Chain leaped forward into the cockpit and sealed the hatch behind him. He slid into the second navigation throne and began strapping in. Erstwhile had powered up the ship and it was arcing slowly around. The translucent expanse of the airlock doors was coming into full view.
“I don’t see an option,” the young pilot said. “I’m going to have to blast a hole.” He turned to look at Chain. “It’ll be messy.”
Chain nodded. “Do it.”
Erstwhile’s hands danced over the control console, flicking switches. He moved his grip to twin ergonomic joysticks. A see-through quantumgraphic display appeared in the air before him. He brought the joysticks up before him and a red targeting beacon showed on the display. He focused the beacon on the seam where the big doors met and squeezed a red button with his right thumb.
A white beam stabbed off the forward weapons array and struck the doors. For a few seconds nothing appeared to happen, although the light danced all around the translucent material. Then the material began to glow, first red, then white.
The beam breached a hole in the doors and anything not nailed down began sucking toward it. With no vacuum properly prepared in advance, the effect was pronounced. Smaller pieces of equipment flew through the air. Chain saw a piece of the assimilator Leona had sawed off. The ship itself began to vibrate.
Erstwhile worked the beam back and forth, methodically cutting the hole bigger. He glanced at a readout and spoke.
“Assimilator’s latched onto us.
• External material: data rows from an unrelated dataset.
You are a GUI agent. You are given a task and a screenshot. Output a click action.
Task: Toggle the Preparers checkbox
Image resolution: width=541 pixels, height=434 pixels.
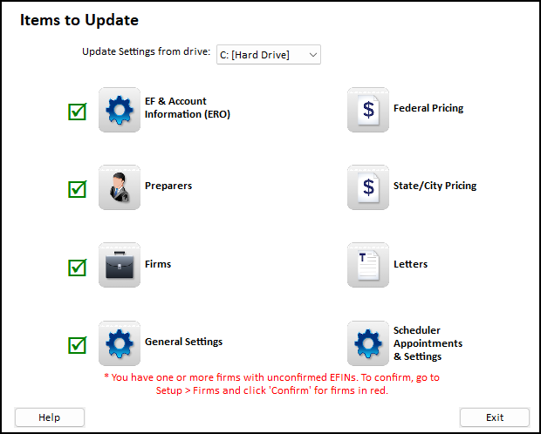pos(78,189)
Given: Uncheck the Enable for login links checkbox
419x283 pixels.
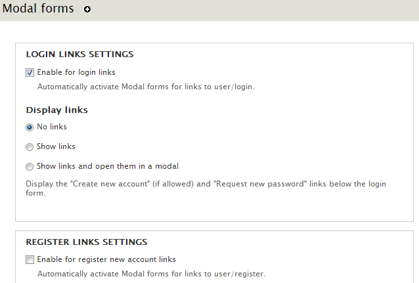Looking at the screenshot, I should click(x=30, y=72).
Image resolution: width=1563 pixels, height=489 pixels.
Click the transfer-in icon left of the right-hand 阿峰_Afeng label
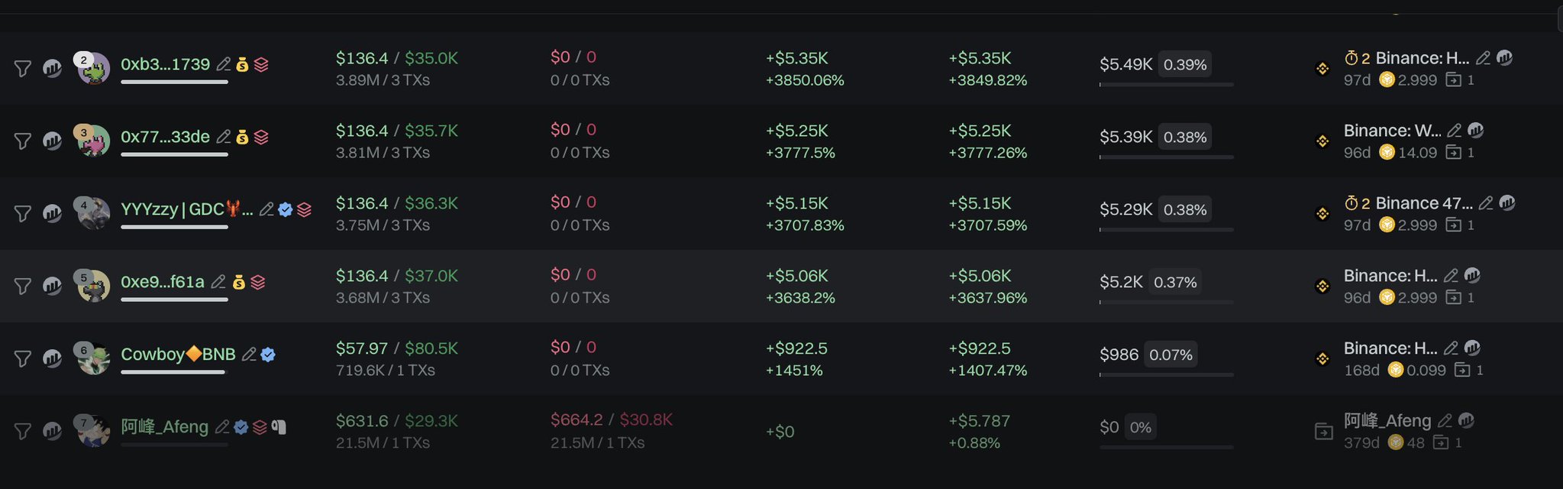click(1323, 432)
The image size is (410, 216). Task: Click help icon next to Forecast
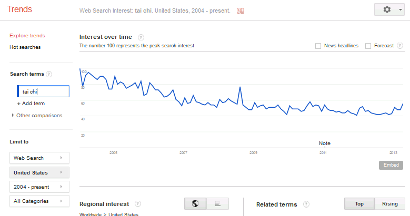click(x=399, y=46)
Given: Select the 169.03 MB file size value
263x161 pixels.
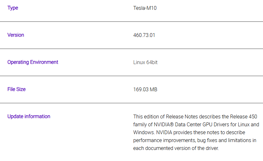Looking at the screenshot, I should pyautogui.click(x=145, y=89).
It’s trying to breach our assim defenses.” He shook his head as he watched the readout. “It’s not in, but it’s working away.” He looked back at the hole he was making in the doors. He worked the beam back and forth, cutting a big rectangle ever wider.
“I don’t want to take chance. If that stuff gets under our skin, it could be hell to pay later. I’m going to have to exit through the doors before I can get a nice, big, comfy opening. It’ll be rough, but we don’t have a choice. When we take off, the drives will incinerate everything in this docking bay, and then some. It ought to clean off anything trying to hitch a ride.”
With a final glance at the assim readout, he toggled new switches and another quantum display popped up. This one was much larger. It filled the entire forward viewport, showing star charts and ship system readouts, overlays upon overlays that could be switched back to front or up to down, dimmed or brightened as needed. The pilot sketched the rectangular opening he had made on the screen, and the ship’s navigation software computed a trajectory.
Erstwhile sat back in his seat. Chain reflexively gripped the auxiliary joysticks he held. The pilot spoke into a mouthpiece on a slim stalk by his lips.
“This is it. Takeoff imminent in two seconds.”
The ship’s secondary engines fired in the enclosed space. Instantly, red and white flames billowed all around them, blocking all visibility through the viewport. The crewmembers jerked back in their restraints. The vessel fired into the too-small opening and blasted through it with a lurching jolt. Debris scattered behind them around the station as they shot into space.